Cette mesure est particulièrement étonnante et semble en contradiction avec le principe du respect du contradictoire que le juge doit observer et faire observer.

 

  • Lorsque la conciliation échoue, le bureau de conciliation procèdera à la mise en état du dossier après avoir désigné, au besoin, un ou deux conseillers rapporteurs qui peuvent prescrire toute mesure nécessaire

(C. trav. art. L 1454-2 nouveau).

Le bureau de conciliation renvoie l’affaire devant le bureau de jugement réuni soit en formation restreinte, soit en formation classique ou en formation de départage.

 

Jusqu’à présent, seul un renvoi devant la formation classique était possible, celle-ci renvoyant l’affaire à une formation de départage seulement si elle se déclarait en partage de voix.

 

  • La loi instaure une formation restreinte du bureau de jugement

C’est la principale création de la loi en ce qui concerne la procédure prud’homale : une formation restreinte du bureau de jugement, composée d’un conseiller employeur et d’un conseiller salarié, chargée de statuer dans un délai de 3 mois (C. trav. art.

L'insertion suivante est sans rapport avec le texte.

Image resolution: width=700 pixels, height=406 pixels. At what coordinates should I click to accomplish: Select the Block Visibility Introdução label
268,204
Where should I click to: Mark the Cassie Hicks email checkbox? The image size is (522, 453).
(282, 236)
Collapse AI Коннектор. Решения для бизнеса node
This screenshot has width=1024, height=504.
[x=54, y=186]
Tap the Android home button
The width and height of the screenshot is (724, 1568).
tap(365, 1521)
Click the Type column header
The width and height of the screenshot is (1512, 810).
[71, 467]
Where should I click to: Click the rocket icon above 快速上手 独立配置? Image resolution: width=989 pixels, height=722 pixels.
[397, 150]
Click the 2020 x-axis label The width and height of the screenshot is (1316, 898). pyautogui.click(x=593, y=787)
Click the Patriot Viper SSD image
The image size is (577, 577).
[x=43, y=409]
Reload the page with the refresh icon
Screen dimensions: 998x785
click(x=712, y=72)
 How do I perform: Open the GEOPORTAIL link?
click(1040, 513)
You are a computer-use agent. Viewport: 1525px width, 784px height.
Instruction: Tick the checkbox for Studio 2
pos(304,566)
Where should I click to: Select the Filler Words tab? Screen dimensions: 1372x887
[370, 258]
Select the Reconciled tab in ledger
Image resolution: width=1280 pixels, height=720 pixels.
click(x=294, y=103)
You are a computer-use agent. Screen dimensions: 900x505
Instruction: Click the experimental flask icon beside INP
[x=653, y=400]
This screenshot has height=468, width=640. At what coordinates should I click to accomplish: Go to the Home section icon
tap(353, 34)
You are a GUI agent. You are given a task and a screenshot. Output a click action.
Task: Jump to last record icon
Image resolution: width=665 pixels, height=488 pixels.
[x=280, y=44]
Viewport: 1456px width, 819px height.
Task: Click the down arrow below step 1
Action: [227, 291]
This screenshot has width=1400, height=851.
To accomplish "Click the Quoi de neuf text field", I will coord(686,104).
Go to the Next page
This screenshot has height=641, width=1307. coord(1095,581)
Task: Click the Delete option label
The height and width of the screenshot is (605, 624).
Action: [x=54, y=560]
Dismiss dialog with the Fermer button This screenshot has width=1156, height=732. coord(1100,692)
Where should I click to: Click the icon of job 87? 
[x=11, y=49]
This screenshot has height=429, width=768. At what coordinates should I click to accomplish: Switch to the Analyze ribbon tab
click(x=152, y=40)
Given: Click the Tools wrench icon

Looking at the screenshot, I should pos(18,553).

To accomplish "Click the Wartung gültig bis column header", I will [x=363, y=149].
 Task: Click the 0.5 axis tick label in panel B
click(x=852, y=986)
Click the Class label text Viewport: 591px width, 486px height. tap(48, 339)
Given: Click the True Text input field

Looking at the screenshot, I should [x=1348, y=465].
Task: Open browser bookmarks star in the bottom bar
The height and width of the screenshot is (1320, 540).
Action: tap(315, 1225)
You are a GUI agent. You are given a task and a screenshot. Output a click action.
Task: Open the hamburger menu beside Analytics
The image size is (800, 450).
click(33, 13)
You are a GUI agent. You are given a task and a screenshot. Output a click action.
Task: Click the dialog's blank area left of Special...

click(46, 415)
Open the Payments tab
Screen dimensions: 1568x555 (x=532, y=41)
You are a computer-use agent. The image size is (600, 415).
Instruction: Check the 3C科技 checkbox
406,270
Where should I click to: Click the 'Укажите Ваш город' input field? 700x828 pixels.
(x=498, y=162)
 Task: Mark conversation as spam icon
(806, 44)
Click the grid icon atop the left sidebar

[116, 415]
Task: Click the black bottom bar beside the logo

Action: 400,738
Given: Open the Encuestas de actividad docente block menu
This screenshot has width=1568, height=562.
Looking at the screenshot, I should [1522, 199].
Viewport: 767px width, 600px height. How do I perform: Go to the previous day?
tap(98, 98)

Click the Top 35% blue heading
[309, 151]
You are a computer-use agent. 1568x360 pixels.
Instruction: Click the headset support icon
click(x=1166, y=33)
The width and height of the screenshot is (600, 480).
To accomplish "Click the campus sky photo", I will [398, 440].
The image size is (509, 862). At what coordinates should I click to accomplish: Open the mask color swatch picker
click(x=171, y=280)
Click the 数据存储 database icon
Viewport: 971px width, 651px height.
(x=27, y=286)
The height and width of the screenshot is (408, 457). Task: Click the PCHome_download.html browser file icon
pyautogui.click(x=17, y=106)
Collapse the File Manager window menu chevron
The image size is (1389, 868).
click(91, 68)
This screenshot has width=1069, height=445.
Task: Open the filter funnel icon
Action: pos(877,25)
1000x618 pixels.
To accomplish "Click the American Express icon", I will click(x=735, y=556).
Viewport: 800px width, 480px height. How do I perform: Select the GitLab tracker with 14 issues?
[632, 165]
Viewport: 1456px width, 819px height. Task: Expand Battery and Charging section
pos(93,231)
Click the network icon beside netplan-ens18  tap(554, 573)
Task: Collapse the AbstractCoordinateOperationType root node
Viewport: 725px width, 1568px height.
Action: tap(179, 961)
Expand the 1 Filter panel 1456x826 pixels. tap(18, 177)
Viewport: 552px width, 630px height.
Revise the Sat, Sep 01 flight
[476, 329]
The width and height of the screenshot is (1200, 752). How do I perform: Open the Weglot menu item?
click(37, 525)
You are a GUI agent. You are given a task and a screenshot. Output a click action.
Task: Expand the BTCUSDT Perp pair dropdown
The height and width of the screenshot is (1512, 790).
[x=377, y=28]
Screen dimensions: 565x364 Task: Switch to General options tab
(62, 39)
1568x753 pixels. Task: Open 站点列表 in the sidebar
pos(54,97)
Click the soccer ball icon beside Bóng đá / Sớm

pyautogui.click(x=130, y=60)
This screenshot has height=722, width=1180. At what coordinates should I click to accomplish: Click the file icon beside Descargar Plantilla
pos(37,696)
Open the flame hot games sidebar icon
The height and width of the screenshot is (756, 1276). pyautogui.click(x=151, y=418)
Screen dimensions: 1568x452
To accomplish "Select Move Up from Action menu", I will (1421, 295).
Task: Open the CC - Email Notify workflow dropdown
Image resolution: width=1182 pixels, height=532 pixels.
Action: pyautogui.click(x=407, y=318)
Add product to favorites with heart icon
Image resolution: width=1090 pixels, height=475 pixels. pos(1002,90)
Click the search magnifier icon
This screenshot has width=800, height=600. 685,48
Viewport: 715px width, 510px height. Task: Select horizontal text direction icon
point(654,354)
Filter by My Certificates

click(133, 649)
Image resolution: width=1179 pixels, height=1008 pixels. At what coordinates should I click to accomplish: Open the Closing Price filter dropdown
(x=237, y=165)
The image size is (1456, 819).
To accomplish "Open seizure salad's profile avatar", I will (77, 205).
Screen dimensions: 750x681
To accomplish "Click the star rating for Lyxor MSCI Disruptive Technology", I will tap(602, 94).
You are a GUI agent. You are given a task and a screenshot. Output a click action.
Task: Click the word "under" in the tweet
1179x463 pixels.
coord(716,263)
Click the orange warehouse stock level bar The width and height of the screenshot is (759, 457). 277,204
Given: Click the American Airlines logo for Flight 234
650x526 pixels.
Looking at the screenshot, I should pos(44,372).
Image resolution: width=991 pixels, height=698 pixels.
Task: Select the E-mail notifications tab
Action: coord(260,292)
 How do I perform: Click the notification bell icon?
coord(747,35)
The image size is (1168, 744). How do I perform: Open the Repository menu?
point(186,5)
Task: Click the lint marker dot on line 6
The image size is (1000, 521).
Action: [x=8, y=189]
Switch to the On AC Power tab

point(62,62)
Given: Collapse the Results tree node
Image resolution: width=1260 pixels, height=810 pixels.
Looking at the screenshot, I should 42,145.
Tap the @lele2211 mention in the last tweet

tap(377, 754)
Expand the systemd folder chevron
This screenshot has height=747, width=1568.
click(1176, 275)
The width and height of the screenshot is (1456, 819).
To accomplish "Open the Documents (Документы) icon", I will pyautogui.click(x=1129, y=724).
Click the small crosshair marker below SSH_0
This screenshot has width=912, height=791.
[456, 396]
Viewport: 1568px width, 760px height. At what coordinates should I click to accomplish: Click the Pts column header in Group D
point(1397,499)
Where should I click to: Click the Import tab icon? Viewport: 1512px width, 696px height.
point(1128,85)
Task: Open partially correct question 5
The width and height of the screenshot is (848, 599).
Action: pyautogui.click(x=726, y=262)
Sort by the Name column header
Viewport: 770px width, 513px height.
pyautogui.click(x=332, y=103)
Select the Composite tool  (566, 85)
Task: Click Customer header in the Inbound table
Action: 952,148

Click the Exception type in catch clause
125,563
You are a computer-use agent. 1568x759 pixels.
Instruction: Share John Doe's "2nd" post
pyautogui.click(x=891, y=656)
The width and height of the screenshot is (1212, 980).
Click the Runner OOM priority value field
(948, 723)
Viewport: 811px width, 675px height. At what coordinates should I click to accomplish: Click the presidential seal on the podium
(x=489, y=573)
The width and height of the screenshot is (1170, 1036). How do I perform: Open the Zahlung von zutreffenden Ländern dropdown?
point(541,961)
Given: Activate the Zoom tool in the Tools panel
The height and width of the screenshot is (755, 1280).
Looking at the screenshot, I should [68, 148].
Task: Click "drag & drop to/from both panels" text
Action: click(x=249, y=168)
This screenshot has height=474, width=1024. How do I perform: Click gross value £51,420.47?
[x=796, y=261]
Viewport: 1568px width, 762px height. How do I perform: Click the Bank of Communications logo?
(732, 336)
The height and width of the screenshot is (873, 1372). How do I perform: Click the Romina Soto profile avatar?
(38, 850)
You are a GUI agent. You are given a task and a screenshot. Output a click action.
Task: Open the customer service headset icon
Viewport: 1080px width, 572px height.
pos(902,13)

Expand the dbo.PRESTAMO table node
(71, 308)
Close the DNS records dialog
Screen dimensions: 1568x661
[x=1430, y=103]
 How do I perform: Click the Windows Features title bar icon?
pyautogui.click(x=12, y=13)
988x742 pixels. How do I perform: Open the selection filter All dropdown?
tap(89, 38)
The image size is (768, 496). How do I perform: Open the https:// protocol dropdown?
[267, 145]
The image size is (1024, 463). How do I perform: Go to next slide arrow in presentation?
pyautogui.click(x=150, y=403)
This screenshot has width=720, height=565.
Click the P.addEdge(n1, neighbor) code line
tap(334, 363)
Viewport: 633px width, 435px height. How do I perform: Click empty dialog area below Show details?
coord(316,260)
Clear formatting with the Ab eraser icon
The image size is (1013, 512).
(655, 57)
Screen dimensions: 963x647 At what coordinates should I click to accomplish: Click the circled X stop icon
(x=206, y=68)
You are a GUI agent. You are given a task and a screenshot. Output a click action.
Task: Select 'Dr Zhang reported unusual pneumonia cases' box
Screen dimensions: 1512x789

L 1454-1-1, 1o).

 

Peuvent être renvoyés devant cette formation les litiges portant sur un licenciement ou une demande de résiliation judiciaire du contrat de travail, à condition que les parties aient donné leur accord.

 

  • Le renvoi direct devant la formation de départage

Le bureau de conciliation peut également désormais renvoyer une affaire directement devant la formation de départage présidée par un juge professionnel, si les parties le demandent ou si la nature du litige le justifie.

 

A l’exception de la possibilité pour le bureau de conciliation de juger en l’absence du défendeur, il est peu probable que cette nouvelle procédure ait la moindre influence sur les délais de jugement.

En effet, de nombreuses dispositions existent déjà pour imposer des délais de jugement court (1 mois pour les requalifications de contrat de travail à durée déterminée, prise d’acte, ….).

 

Mais le non-respect de ces délais n’étant assorti d’aucune sanction, ils ne sont, dans la pratique, jamais respecté.

 

Il en sera certainement de même du délai de trois mois dont dispose la formation restreinte pour statuer.

 

Le renvoi direct devant la formation de départage nécessite l’accord des parties (ou un litige particulier), ce qui en pratique risque de mettre à néant cette disposition, outre que ce n’est pas le nombre de départage qui est à l’origine des délais de procédure, mais plutôt le manque de moyens alloués à la justice prud’homale.

Cela est si vrai que ce sont devant les Chambres sociales de Cour d’appel que les délais sont les plus long (et non devant les Conseil de prud'hommes à de rares exceptions prêt).

 

Ce ne sont donc pas les Conseil de prud'hommes ou les conseillers prud’hommes qui sont à l’origine des délais de jugement, contrairement à ce qu’a tenté de laisser croire le porteur de cette réforme de la procédure prud’homale.